How rent review works
Most leases with terms over five years (and some shorter leases) provide for rent to be reviewed at regular intervals. The lease will set out when the review is to take place and how the new rent is to be arrived at.
Rent review intervals
A 10 or 15 year lease will generally have rent reviews at the end of the fifth year of the term and every five years thereafter. Sometimes the first review will be at an earlier time, perhaps to fit in with the timing of rent reviews of neighbouring premises.
Upwards or downwards?
Traditionally, rent reviews are “upwards only”, meaning that the rent will either stay the same or increase on each review date. However, some newer leases may provide for an “upwards or downwards” review.
The Code for Leasing Business Premises in England and Wales 2007, also known as the Commercial Lease Code, encourages landlords to offer alternatives to the “upwards only” model priced on a risk-adjusted basis. For example, a lease may provide for upward/downwards reviews to market rent with a minimum of the initial rent.

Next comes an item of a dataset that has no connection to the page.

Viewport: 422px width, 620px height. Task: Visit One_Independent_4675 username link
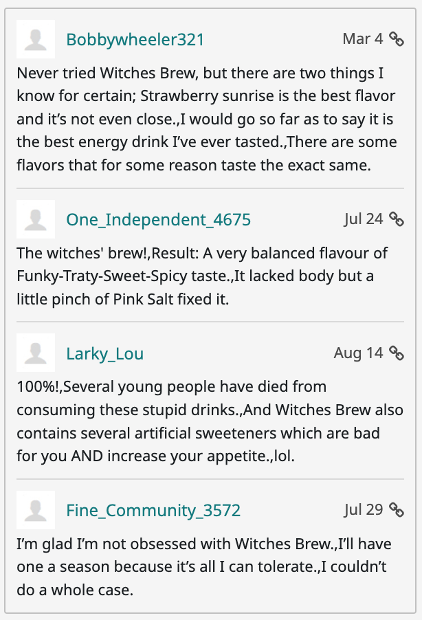coord(158,219)
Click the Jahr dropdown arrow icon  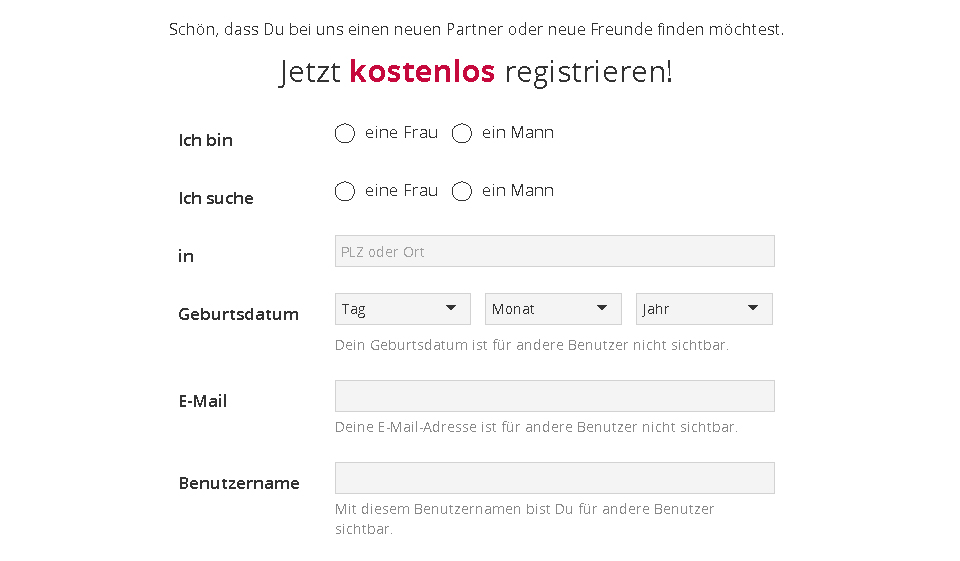(753, 308)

Operating the rent review process
Many reviews are concluded informally, by agreement between the landlord and tenant or the surveyors representing them. Sometimes, a more formal process is used, involving the service of a notice by one of the parties to initiate the rent review. If negotiations do not result in agreement between the landlord and tenant, a third party will determine the revised rent and his determination will be binding on the parties.
The new rent is typically recorded in a Rent Review Memorandum which is signed by the parties and stored with (or attached to) the lease.